The terms of the settlement also included an additional $19 million payment to the state of California, which regulates auto emissions through the California Air Resources Board (CARB).

On top of all this, Fiat Chrysler is expected to upgrade the software on all of the offending vehicles and pay into a mitigation fund designed to ameliorate damage done by excess nitrogen oxide (NOx) emissions. The two programs together will cost the company an additional $185 million.

The DOJ said Fiat Chrysler will also have to pay a $6 million civil penalty to US Customs and Border Protection to “resolve allegations of illegally importing 1,700 noncompliant vehicles.”

The settlement comes two years after the EPA accused Fiat Chrysler of installing undisclosed and illegal software on 104,000 vehicles, including 3.0L diesel Dodge Ram 1500 trucks and diesel Jeep Grand Cherokees between model years 2014 and 2016. The EPA claimed the software would sense when the vehicle was being tested under laboratory conditions and implement the full emissions control system so that the car could pass the EPA’s emissions tests. But when the vehicle was being driven under real-world conditions, the software would reduce the effectiveness of the emissions control system so the car would perform better.

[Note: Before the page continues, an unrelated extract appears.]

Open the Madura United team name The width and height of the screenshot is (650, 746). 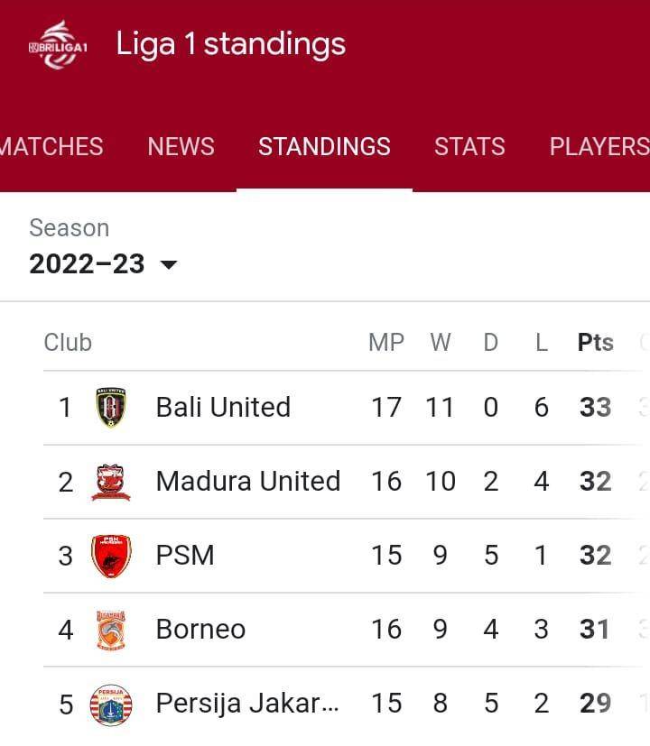248,481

Following the leader (Volkswagen Group)

If you’re thinking that sounds an awful lot like the scam that put Volkswagen Group in hot water between 2015 and 2017, you’re not far off. EPA spokesperson George Hull told Ars in an email that the VW Group software and the software the EPA identified on Fiat Chrysler cars are distinct. However, the software appears to be similar in purpose. An EPA information sheet notes that Fiat Chrysler vehicles included “at least eight software-based features” that “defeat or lessen the effectiveness of the vehicles’ emission control systems during certain normal driving situations.”

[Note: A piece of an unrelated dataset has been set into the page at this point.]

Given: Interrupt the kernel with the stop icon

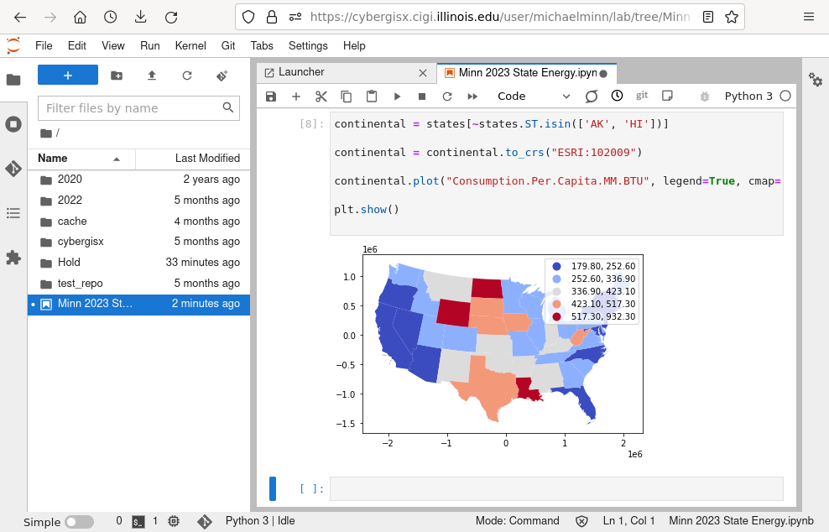Looking at the screenshot, I should click(x=422, y=96).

Hull told Ars that only five of those software-based features were found on all models. “One of them was only present in the model year 2014 vehicles, while two were only present in the model year 2015 and model year 2016 vehicles,” Hull wrote. “There were also changes to the software and calibrations from year to year that altered how some of the Auxiliary Emission Control Devices were implemented across the model years.”

We know that the VW Group software included at least 10 “checks” to determine if the vehicle was in a lab or not. The code on the car would then tune down emissions control features (like fuel injection timing, how exhaust gas is recirculated through the vehicle, and how much urea should be injected into the exhaust) accordingly.

There are differences, however, in these two diesel scandals. The EPA says Fiat Chrysler only sold about 104,000 illegal vehicles, compared to the more than 600,000 emissions-cheating vehicles that VW Group sold (including 2.0L and 3.0L Volkswagens, Audis, and Porsches). Fiat Chrysler also appears to have proposed a software-based fix for all of its vehicles in a timely manner. The VW Group scandal was notable in that regulators were skeptical of many of the software-based and physical fixes that the company proposed to keep its customers’ vehicles on the road.

As part of the settlement, Fiat Chrysler will have to make sure that at least 85 percent of its US fleet is upgraded to conform to US emissions standards within two years of the final court approval of the settlement.

According to The Wall Street Journal, “The company didn’t admit to any environmental violations under the settlement and said there was no ‘deliberate scheme to install defeat devices to cheat emissions tests.'”

The settlement doesn’t end all legal woes for Fiat Chrysler yet: criminal charges could still be brought against the company, and ongoing lawsuits from individual consumers will continue.